Task brief:
Say how many lines below contain the word "clock". The number is the entire reply.

(Pixel coordinate grounding data)

==============================

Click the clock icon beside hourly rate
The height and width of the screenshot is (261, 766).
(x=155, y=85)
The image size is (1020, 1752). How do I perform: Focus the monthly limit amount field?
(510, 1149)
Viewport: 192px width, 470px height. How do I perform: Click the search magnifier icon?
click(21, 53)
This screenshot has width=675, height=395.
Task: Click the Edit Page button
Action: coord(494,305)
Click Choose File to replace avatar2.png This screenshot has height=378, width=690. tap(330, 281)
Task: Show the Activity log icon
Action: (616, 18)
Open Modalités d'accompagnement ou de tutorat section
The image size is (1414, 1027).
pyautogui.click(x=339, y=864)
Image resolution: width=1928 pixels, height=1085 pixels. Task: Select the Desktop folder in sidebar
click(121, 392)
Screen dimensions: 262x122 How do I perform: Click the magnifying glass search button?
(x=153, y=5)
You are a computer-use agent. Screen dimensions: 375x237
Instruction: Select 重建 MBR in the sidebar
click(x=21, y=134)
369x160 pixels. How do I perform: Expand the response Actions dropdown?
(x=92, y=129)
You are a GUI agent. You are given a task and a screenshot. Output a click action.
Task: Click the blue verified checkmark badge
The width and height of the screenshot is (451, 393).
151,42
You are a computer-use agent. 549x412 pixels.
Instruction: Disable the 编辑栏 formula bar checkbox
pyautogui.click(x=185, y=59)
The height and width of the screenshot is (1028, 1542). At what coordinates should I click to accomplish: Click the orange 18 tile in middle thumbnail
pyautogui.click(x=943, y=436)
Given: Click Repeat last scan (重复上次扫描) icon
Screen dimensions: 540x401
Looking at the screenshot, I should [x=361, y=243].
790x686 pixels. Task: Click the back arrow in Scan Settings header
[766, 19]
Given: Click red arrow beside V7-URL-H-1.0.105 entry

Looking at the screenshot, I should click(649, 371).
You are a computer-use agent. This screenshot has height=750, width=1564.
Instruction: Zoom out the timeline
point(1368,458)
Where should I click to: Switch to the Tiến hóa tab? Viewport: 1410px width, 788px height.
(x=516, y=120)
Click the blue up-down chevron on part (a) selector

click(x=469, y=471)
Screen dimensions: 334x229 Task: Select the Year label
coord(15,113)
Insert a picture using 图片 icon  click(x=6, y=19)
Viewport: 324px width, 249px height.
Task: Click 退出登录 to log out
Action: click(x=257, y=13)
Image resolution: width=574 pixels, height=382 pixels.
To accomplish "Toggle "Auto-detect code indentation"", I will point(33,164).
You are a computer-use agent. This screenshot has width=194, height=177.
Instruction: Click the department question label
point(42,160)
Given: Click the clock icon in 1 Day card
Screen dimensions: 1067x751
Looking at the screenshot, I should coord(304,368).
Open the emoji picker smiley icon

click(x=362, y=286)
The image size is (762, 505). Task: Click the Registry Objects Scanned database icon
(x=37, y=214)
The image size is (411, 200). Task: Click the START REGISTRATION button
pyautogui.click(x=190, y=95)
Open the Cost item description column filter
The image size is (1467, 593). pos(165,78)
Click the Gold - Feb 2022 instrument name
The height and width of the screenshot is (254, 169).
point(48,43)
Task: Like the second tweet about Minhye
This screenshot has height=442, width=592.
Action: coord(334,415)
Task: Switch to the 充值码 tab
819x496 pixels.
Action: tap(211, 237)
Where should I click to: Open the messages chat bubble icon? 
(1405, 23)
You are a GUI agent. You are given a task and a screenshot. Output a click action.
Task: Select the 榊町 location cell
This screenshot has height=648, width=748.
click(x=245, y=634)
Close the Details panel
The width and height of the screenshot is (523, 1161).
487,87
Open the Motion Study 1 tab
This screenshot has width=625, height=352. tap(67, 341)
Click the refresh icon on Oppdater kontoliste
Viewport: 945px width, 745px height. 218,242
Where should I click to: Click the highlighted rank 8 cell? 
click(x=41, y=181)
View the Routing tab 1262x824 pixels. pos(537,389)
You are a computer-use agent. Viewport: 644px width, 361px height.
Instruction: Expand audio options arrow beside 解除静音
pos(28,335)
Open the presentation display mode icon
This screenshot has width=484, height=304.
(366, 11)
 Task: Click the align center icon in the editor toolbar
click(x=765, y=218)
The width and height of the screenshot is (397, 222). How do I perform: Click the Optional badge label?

==============================

Answer area:
2